ATIVIDADES:
• A. Reescreva o trecho do excerto sobre a FEUC desde "A FEUC está" até "expectativa de encontrar.", inclusive, trocando "planos de estudo" por "currículos".
• B. As afirmações seguintes estão de acordo com o excerto sobre a FEUC? Responda sim ou não a cada uma e cite as palavras do excerto que o decidem.
(i) A FEUC tem uma rede de parceiros de 64 empresas e entidades.
(ii) A produtividade científica dos docentes nunca recuperou depois da pandemia.
(iii) A pós-graduação em Marketing Digital já está concluída e em funcionamento.
• C. Dê seguimento ao excerto sobre a FEUC a partir do ponto em que termina.

EXCERTO PARA LER:
- - - - -
No domínio da investigação, houve um impacto negativo, inicialmente, pela exigência que a pandemia criou na criação de métodos de ensino alternativos e adaptação dos docentes. De repente, todos fomos mais professores do que investigadores. Julgo que a produtividade científica dos docentes se sentiu durante alguns meses, mas depois recuperou.
No entanto, em termos de investigação científica houve um facto muito positivo associado à pandemia. A sociedade, em geral, percebeu muito melhor o papel da ciência na sociedade em que vivemos. O papel do discurso científico, o trabalho em equipa na investigação prospetiva e colaborativa relativa às vacinas, foi extraordinário e contribuiu para socializar o papel da ciência em tempos de algum obscurantismo e negacionismo. A Universidade tem um papel civilizador muito importante em relação a isso.
No âmbito do curso MBA para Executivos, a FEUC criou um projeto inovador de forma a reforçar a relação com o tecido empresarial?
O projeto “MBA Consulting” consiste em prestar serviços de consultoria a empresas que queiram participar, de forma voluntária, através dos nossos docentes e estudantes de MBA, que são, na maioria, executivos com experiência de gestão.
A FEUC está a reforçar e aprofundar a relação com as empresas: temos uma rede de parceiros de 64 empresas e entidades que estão protocoladas com a Faculdade; um programa de mentoring e de estágios profissionais, ambos muito ativos. Estamos, também, a iniciar um processo de renovação dos planos de estudo dos cursos de Economia e Gestão. E estamos também a criar uma pós-graduação em Marketing Digital.
Gostaria de salientar que as expectativas do mercado em relação à formação que se obtém na Universidade, é uma questão fundamental. Nesse sentido, na renovação dos planos de estudo, estamos a ouvir empresas para identificar as competências e o perfil de licenciados e mestres que as empresas têm a expectativa de encontrar.
Sendo as universidades um player importante no desenvolvimento do país, têm-se sentido apoiados pelo Governo?
Ultimamente, houve uma maior sensibilidade, por parte do governo, sobre estas matérias, porque as instituições se fizeram ouvir e os estudantes também. Saiu um decreto-lei sobre a questão das prescrições e estabelecendo uma época especial plena, questões de elementar justiça considerando os impactos da pandemia no percurso formativo dos estudantes. Resta apurar qual o benefício que as Universidades e comunidades estudantis vão obter do PRR e parecem-me justas, também, as reivindicações de reforço da ação social escolar.
- - - - -
DADOS DISPONÍVEIS:
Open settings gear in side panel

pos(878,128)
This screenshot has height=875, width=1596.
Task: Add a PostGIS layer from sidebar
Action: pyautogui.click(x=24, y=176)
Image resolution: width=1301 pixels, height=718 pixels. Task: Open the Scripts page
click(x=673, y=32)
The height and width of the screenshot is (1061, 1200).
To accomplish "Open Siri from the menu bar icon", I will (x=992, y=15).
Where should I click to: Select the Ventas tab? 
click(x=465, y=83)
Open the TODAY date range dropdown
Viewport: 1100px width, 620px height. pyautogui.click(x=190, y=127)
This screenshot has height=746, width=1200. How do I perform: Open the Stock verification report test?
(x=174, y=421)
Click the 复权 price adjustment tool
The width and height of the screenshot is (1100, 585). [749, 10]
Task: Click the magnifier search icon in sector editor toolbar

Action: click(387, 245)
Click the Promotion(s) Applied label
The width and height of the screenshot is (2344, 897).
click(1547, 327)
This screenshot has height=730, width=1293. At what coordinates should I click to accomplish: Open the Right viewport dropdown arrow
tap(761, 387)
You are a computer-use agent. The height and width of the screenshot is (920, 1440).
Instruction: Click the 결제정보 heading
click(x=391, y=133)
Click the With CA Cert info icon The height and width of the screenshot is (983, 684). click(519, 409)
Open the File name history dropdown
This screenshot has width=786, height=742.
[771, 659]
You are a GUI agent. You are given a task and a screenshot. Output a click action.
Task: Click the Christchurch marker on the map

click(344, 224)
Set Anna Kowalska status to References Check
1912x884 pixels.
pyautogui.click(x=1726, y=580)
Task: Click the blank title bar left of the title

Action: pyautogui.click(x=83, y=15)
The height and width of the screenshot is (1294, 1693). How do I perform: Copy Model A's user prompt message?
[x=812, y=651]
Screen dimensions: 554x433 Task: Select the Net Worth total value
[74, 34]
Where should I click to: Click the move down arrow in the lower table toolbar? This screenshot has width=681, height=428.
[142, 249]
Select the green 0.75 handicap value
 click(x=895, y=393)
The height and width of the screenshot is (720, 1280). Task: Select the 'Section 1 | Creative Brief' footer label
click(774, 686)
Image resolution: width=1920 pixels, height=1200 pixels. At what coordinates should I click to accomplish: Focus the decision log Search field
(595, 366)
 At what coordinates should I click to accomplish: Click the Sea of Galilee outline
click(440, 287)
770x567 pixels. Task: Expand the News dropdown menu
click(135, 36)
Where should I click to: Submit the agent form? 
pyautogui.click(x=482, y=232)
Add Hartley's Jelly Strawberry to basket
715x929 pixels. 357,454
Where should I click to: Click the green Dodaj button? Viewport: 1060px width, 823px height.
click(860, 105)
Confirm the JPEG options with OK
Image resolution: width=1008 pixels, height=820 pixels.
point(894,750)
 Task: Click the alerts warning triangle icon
- - - - -
RESPOSTAS ESPERADAS:
• A.
A FEUC está a reforçar e aprofundar a relação com as empresas: temos uma rede de parceiros de 64 empresas e entidades que estão protocoladas com a Faculdade; um programa de mentoring e de estágios profissionais, ambos muito ativos. Estamos, também, a iniciar um processo de renovação dos currículos dos cursos de Economia e Gestão. E estamos também a criar uma pós-graduação em Marketing Digital.
Gostaria de salientar que as expectativas do mercado em relação à formação que se obtém na Universidade, é uma questão fundamental. Nesse sentido, na renovação dos currículos, estamos a ouvir empresas para identificar as competências e o perfil de licenciados e mestres que as empresas têm a expectativa de encontrar.

• B.
(i) Sim: "temos uma rede de parceiros de 64 empresas e entidades que estão protocoladas com a Faculdade".
(ii) Não: "Julgo que a produtividade científica dos docentes se sentiu durante alguns meses, mas depois recuperou."
(iii) Não: "E estamos também a criar uma pós-graduação em Marketing Digital."

• C.
Em geral, neste momento verifica-se uma ânsia de regresso pleno ao ensino presencial, já em setembro, e há uma boa energia dos estudantes e professores para que tenhamos um ano letivo forte e dinâmico em 2021/22. Há que reconhecer que, apesar de todos os esforços da comunidade académica, os estudantes que tiveram o infortúnio de se matricular na Universidade durante a pandemia tiveram uma experiência empobrecida, quer a nível do conhecimento, quer a nível social e humano. Precisamos de compensar essa perda, acelerando dinâmicas e tendo uma capacidade de oferta e organização de iniciativas de integração mais forte ainda do que era antes da pandemia.
O próximo ano letivo está a ser preparado para um regresso ao ensino presencial?
O nosso desejo é que o próximo ano letivo decorra com a maior normalidade possível, com um ensino presencial sem limitações, mas vamos ser muito sensíveis, naturalmente, ao problema dos estudantes em mobilidade. Vamos admitir alguma flexibilidade nos métodos de ensino para os estudantes que, por razões justificadas e restritas, nomeadamente para os estudantes inseridos em programas de mobilidade Erasmus e outros, que não possam estar presencialmente.
O futuro da Faculdade é muito positivo. A FEUC é uma boa Faculdade, muito organizada e que dispõe de um ambiente interno de elevada qualidade. O que podemos fazer melhor? Podemos e devemos antecipar o futuro, renovando alguns planos de estudo e reforçando as relações com a comunidade.